Page 127 of Kingdom of Ash

A boat, ancient and every inch of it carved, drifted out of the gloom.

“Get back to shore.” The boat wasn’t drifting—it was being tugged. He could just barely make out two dark forms slithering beneath the surface.

Aelin didn’t hesitate, yet her strokes remained steady as she swam for him. She didn’t balk at the hand he extended, and he wrapped his cloak around her while the boat ambled past.

Black, eel-like creatures about the size of a mortal man pulled it. Their fins drifted behind them like ebony veils, and with each propelling sweep of their long tails, he glimpsed milky-white eyes. Blind.

They led the flat-bottomed vessel large enough for fifteen Fae males right to the edge of the lake. A flash of short, spindly bodies through the dimness and the Little Folk had it moored to a nearby stalagmite.

The others must have heard his order to Aelin, because they emerged, swords out. A foot behind them, Elide lingered with Fenrys, the male still in wolf form.

“They can’t mean for us to take that into the caves,” Lorcan murmured.

But Aelin turned toward them, hair dripping onto the stone at her bare feet. Half a thought from her could have had her dry, yet she made no move to do so. “We’re being hunted.”

“We know that,” Lorcan shot back, and were it not for the fact that Aelin was currently allowing him to rest a hand upon her shoulder, Rowan would have thrown the male into the lake.

But Aelin’s features didn’t shift from that graveness, that unruffled calm. “The only way to the sea is through these caves.”

It was an outrageous claim. They were a hundred miles inland, and there was no record of these mountains ever connecting to any cave system that flowed to the ocean itself. To do so, they’d have to go northward through this range, then veer westward at the Cambrian Mountains, and sail beneath them right to the coast.

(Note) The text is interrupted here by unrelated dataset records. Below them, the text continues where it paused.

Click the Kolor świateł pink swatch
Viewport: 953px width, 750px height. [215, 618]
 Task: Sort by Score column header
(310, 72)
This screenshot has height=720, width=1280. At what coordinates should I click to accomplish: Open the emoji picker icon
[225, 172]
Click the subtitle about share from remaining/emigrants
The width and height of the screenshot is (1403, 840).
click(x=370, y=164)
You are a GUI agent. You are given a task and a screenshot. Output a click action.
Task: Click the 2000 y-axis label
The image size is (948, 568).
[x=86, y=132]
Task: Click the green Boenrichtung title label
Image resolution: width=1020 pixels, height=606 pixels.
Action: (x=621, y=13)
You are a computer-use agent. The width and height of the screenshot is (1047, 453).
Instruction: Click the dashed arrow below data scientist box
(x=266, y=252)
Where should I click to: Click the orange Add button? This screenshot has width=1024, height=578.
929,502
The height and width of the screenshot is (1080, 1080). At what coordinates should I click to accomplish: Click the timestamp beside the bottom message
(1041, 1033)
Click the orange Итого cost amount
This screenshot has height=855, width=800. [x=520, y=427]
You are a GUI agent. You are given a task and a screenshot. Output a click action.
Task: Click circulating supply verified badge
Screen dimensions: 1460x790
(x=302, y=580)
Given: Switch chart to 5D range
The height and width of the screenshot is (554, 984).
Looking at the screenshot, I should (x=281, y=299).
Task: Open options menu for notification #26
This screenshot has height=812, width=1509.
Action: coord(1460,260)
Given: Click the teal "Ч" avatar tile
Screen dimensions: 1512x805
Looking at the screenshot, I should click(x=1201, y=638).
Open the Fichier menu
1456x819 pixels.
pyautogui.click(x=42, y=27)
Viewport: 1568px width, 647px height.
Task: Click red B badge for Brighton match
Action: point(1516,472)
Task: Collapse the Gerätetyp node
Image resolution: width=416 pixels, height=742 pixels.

“And I suppose they told you that?” Lorcan’s face was hard as granite.

“Watch it,” Rowan snarled. Fenrys indeed bared his teeth at the dark-haired warrior, fur bristling.

But Aelin said simply, “Yes.” Her chin didn’t dip an inch. “The land above is crawling with soldiers and spies. Going beneath them is the only way.”

Elide stepped forward. “I will go.” She cut a cold glance toward Lorcan. “You can take your chances above, if you’re so disbelieving.”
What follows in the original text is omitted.